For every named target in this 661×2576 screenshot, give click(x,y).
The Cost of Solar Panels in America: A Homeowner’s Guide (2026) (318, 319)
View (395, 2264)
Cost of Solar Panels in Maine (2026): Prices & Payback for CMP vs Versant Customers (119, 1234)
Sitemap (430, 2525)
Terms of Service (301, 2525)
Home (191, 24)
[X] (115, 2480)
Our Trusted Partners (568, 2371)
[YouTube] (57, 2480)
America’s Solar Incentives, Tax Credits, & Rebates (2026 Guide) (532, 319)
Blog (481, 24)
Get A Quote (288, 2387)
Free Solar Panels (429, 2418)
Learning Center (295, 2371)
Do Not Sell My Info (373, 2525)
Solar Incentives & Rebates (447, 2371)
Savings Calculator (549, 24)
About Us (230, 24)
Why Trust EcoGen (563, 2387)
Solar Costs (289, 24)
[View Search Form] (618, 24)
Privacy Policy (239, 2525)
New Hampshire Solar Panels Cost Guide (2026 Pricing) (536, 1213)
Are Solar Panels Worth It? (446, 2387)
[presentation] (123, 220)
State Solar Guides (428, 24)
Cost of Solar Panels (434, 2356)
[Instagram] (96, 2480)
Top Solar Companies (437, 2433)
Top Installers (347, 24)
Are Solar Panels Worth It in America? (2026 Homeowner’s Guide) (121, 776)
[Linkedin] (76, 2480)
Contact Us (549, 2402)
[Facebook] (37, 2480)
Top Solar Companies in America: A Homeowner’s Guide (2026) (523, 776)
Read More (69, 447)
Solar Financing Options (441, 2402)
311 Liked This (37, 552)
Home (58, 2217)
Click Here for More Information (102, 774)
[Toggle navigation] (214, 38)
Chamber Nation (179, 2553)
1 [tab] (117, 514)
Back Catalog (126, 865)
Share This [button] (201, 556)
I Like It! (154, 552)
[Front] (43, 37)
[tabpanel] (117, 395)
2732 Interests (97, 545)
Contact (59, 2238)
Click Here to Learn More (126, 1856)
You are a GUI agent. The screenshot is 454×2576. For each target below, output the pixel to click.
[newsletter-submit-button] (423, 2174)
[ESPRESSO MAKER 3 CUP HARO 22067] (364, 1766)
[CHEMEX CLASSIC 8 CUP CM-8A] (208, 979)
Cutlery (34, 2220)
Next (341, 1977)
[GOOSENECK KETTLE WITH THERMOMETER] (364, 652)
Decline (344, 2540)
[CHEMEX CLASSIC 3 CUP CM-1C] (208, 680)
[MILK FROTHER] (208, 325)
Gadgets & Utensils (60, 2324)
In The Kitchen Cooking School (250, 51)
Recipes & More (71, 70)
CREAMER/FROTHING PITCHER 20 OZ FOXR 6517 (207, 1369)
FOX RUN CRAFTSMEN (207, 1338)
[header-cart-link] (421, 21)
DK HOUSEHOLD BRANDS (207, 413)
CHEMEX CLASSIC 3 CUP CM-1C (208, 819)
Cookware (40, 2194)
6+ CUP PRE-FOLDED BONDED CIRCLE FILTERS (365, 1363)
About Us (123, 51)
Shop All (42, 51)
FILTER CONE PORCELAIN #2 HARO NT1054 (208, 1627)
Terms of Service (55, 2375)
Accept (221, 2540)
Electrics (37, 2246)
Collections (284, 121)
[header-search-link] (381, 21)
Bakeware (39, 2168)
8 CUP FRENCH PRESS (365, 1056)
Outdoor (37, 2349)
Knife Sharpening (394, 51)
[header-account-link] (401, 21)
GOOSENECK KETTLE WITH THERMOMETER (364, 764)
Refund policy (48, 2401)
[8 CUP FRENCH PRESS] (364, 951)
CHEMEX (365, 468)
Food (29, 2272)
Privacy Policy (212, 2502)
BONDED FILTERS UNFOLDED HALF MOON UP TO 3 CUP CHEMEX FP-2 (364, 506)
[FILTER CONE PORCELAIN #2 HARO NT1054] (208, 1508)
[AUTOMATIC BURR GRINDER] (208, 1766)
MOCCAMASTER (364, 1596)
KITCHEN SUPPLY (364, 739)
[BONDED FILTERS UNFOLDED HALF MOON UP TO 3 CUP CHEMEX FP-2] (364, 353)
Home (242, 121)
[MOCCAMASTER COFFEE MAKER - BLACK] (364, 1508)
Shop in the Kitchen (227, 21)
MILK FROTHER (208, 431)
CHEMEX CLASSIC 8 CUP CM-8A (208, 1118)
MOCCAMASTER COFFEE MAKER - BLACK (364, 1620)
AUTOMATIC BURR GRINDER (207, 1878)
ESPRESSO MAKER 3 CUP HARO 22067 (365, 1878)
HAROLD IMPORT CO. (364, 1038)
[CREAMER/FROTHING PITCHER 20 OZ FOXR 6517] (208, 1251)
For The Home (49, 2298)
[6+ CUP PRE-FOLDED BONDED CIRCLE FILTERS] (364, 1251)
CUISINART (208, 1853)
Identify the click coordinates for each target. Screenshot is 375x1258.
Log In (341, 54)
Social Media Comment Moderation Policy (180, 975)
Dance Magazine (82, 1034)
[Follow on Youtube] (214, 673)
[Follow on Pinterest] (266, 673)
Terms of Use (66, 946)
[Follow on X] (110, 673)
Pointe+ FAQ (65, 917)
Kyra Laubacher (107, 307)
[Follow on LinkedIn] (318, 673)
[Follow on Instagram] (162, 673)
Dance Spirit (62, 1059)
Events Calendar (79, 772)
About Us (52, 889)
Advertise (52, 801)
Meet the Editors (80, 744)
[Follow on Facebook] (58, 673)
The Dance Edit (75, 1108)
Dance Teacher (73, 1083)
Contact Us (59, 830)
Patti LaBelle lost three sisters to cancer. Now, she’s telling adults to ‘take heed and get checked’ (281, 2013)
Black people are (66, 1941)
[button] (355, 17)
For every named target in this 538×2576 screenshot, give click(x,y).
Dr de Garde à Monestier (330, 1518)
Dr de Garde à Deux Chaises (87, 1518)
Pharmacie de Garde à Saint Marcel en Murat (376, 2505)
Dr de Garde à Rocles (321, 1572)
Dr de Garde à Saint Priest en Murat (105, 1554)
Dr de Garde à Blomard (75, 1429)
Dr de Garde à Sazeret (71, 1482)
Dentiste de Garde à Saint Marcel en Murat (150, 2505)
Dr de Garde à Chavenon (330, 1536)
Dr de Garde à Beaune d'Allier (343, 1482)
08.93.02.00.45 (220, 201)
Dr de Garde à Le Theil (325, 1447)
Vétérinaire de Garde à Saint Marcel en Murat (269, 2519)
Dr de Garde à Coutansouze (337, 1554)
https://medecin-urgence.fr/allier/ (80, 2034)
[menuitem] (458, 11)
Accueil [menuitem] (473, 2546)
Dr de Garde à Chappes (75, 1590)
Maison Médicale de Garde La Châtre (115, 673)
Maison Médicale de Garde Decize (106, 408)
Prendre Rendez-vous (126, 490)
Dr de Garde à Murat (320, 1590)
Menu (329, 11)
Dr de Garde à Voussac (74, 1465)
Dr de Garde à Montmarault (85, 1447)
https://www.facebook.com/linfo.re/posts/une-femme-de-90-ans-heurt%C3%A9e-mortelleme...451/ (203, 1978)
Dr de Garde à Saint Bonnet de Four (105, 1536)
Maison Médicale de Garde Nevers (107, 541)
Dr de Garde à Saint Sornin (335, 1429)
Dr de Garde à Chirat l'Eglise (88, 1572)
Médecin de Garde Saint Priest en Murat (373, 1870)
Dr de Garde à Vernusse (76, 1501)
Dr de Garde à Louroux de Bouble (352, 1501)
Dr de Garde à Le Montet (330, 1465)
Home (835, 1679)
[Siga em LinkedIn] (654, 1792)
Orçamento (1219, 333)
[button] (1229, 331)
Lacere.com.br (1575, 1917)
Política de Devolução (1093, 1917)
• • •
**Task statement:**
Search the data for "PITCHER" and list every line in which it occurs.

**Exercise answer:**
CREAMER/FROTHING PITCHER 20 OZ FOXR 6517 (207, 1369)
[CREAMER/FROTHING PITCHER 20 OZ FOXR 6517] (208, 1251)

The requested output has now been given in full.